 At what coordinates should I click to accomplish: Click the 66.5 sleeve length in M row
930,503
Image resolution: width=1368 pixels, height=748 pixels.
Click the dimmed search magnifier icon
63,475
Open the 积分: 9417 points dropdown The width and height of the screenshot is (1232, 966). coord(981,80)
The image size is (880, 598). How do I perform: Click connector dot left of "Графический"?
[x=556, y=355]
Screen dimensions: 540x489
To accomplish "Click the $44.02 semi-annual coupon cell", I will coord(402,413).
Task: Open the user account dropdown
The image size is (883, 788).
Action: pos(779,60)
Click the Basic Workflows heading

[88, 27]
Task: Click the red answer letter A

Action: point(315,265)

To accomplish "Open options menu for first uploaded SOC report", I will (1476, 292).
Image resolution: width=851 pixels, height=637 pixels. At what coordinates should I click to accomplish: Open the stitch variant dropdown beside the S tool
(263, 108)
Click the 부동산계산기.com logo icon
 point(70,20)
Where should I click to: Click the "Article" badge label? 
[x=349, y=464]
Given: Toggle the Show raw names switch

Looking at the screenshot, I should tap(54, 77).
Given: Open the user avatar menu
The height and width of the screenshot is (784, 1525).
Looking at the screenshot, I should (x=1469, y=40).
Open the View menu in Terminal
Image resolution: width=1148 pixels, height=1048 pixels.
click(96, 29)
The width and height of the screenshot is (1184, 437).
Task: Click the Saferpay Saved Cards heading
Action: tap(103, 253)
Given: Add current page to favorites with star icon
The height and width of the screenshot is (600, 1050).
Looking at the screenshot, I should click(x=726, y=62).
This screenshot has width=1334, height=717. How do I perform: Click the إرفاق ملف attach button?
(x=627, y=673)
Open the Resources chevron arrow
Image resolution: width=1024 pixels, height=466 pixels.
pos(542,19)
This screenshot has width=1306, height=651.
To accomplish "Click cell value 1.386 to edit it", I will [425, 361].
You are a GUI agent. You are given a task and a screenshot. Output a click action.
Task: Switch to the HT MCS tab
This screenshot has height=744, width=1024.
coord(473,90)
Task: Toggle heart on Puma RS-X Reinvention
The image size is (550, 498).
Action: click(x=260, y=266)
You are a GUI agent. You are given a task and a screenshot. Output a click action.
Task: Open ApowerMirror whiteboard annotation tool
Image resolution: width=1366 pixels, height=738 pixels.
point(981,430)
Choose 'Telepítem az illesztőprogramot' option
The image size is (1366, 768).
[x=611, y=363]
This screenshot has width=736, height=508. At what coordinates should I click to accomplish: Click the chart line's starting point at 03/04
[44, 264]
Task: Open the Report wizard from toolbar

+-------+

Description of the task:
Output the full listing again, exactly as it stands above.

Reply to the task:
 At what coordinates should I click to accomplish: Click the 66.5 sleeve length in M row
930,503
Image resolution: width=1368 pixels, height=748 pixels.
Click the dimmed search magnifier icon
63,475
Open the 积分: 9417 points dropdown The width and height of the screenshot is (1232, 966). coord(981,80)
The image size is (880, 598). How do I perform: Click connector dot left of "Графический"?
[x=556, y=355]
Screen dimensions: 540x489
To accomplish "Click the $44.02 semi-annual coupon cell", I will coord(402,413).
Task: Open the user account dropdown
The image size is (883, 788).
Action: pos(779,60)
Click the Basic Workflows heading

[88, 27]
Task: Click the red answer letter A

Action: point(315,265)

To accomplish "Open options menu for first uploaded SOC report", I will (1476, 292).
Image resolution: width=851 pixels, height=637 pixels. At what coordinates should I click to accomplish: Open the stitch variant dropdown beside the S tool
(263, 108)
Click the 부동산계산기.com logo icon
 point(70,20)
Where should I click to: Click the "Article" badge label? 
[x=349, y=464]
Given: Toggle the Show raw names switch

Looking at the screenshot, I should tap(54, 77).
Given: Open the user avatar menu
The height and width of the screenshot is (784, 1525).
Looking at the screenshot, I should (x=1469, y=40).
Open the View menu in Terminal
Image resolution: width=1148 pixels, height=1048 pixels.
click(96, 29)
The width and height of the screenshot is (1184, 437).
Task: Click the Saferpay Saved Cards heading
Action: tap(103, 253)
Given: Add current page to favorites with star icon
The height and width of the screenshot is (600, 1050).
Looking at the screenshot, I should click(x=726, y=62).
This screenshot has width=1334, height=717. How do I perform: Click the إرفاق ملف attach button?
(x=627, y=673)
Open the Resources chevron arrow
Image resolution: width=1024 pixels, height=466 pixels.
pos(542,19)
This screenshot has width=1306, height=651.
To accomplish "Click cell value 1.386 to edit it", I will [425, 361].
You are a GUI agent. You are given a task and a screenshot. Output a click action.
Task: Switch to the HT MCS tab
This screenshot has height=744, width=1024.
coord(473,90)
Task: Toggle heart on Puma RS-X Reinvention
The image size is (550, 498).
Action: click(x=260, y=266)
You are a GUI agent. You are given a task and a screenshot. Output a click action.
Task: Open ApowerMirror whiteboard annotation tool
Image resolution: width=1366 pixels, height=738 pixels.
point(981,430)
Choose 'Telepítem az illesztőprogramot' option
The image size is (1366, 768).
[x=611, y=363]
This screenshot has width=736, height=508. At what coordinates should I click to accomplish: Click the chart line's starting point at 03/04
[44, 264]
Task: Open the Report wizard from toolbar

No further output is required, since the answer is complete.